My view is that points can be used as the best way to estimate and assess progress that we've ever had or they can be used as another weapon with which to hit the team. There are plenty of weapons with which you can hit your team. We don't need to ruin points by using them that way as well. Some teams have measured productivity with things like the number of backlog items delivered or the % of backlog items completed vs. planned into a sprint. Teams will alter their behavior on those as well though so they can be gamed and misleading. These metrics can be useful but only as part of a suite of metrics collected at the end of each iteration. If we rethink the question of “how do we measure productivity” we might get a better answer.
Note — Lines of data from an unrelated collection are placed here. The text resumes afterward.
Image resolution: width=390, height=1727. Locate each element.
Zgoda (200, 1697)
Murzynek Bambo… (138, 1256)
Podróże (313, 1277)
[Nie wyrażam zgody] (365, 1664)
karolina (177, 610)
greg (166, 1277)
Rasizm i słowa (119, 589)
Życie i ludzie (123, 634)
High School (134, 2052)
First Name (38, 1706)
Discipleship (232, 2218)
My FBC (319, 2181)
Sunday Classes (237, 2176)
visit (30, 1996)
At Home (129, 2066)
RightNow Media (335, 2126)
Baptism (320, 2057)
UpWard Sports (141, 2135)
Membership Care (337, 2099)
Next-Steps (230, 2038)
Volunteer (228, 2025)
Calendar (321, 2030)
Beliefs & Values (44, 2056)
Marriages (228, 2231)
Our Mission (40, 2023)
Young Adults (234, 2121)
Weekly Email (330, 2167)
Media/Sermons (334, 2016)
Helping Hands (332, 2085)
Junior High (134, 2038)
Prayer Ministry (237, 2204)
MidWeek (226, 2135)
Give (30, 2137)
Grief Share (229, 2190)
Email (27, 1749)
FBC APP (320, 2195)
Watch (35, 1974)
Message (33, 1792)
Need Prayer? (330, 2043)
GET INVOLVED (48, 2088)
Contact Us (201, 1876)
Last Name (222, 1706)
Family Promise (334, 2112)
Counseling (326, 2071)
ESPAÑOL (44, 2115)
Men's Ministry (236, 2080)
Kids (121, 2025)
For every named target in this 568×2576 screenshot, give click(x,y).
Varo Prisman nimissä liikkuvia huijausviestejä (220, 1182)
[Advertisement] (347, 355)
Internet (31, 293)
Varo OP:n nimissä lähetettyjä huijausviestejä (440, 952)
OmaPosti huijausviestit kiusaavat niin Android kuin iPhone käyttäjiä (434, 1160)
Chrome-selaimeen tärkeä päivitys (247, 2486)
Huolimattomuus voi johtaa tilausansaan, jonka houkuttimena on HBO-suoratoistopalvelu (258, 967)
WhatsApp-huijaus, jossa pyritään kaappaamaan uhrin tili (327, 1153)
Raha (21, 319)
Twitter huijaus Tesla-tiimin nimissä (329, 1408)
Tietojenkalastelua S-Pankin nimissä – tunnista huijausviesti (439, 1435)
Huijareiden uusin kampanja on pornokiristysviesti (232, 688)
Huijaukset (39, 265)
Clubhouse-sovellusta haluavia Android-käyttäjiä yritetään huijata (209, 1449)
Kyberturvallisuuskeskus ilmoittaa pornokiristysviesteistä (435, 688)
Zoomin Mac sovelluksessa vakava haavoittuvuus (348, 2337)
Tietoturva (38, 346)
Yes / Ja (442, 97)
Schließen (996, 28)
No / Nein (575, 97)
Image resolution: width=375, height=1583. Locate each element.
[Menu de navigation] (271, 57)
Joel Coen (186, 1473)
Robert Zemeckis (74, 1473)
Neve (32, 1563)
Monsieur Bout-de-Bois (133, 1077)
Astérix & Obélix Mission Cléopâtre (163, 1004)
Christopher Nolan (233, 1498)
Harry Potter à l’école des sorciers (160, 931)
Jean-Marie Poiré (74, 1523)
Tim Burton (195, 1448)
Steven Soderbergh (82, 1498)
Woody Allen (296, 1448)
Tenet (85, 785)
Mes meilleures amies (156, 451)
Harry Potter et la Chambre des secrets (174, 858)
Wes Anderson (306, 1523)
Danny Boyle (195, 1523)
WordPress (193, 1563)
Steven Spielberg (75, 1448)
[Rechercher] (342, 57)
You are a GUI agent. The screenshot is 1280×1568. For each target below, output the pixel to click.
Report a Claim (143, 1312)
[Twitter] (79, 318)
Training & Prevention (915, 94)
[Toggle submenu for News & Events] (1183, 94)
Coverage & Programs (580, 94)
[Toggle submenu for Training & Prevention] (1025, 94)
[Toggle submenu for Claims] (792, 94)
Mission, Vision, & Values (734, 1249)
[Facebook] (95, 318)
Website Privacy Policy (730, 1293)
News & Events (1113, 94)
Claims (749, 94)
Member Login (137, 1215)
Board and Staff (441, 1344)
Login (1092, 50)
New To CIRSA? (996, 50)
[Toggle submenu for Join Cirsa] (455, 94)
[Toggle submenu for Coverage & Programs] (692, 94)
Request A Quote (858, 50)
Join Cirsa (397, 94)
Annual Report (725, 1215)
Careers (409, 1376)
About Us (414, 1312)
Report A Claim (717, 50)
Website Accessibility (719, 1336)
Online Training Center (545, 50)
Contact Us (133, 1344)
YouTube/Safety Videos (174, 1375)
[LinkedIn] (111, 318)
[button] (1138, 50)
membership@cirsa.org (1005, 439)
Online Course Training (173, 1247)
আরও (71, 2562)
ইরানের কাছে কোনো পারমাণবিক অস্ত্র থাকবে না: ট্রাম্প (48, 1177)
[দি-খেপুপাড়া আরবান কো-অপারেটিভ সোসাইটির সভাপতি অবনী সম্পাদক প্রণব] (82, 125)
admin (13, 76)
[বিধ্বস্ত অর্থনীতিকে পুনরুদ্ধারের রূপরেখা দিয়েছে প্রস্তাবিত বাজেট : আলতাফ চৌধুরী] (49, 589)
Suppose you own a sandwich shop and want to measure the productivity of the sandwich maker in the back. He responds to our metric by making as many sandwiches as he can–regardless of whether anyone ordered them! At the end of the day there will be 200 extra sandwiches to throw away. A better measure of him might be how quickly he makes any sandwich. So we’d measure the time from when the customer placed the order until the sandwich is put on a tray. Or for a more complete metric we may want to measure the time from when he receives an order until he is ready to receive the next order as this captures any cleanup or restart time. So, one measure we may want to include in our suite of metrics could be the responsiveness of the development organization. This would be measured in the same way as in the sandwich shop. Datestamp each product backlog item and track the time from when something enters the product backlog until it either (a) comes out of an iteration or (b) is delivered into the hands of customers. Choosing between (a) and (b) will largely be a matter of how often you ship software. Option (b) is a better measure of rapid delivery of customer value but is impractical in some cases. It would be a bit of a useless measure for the Microsoft Vista team, for example.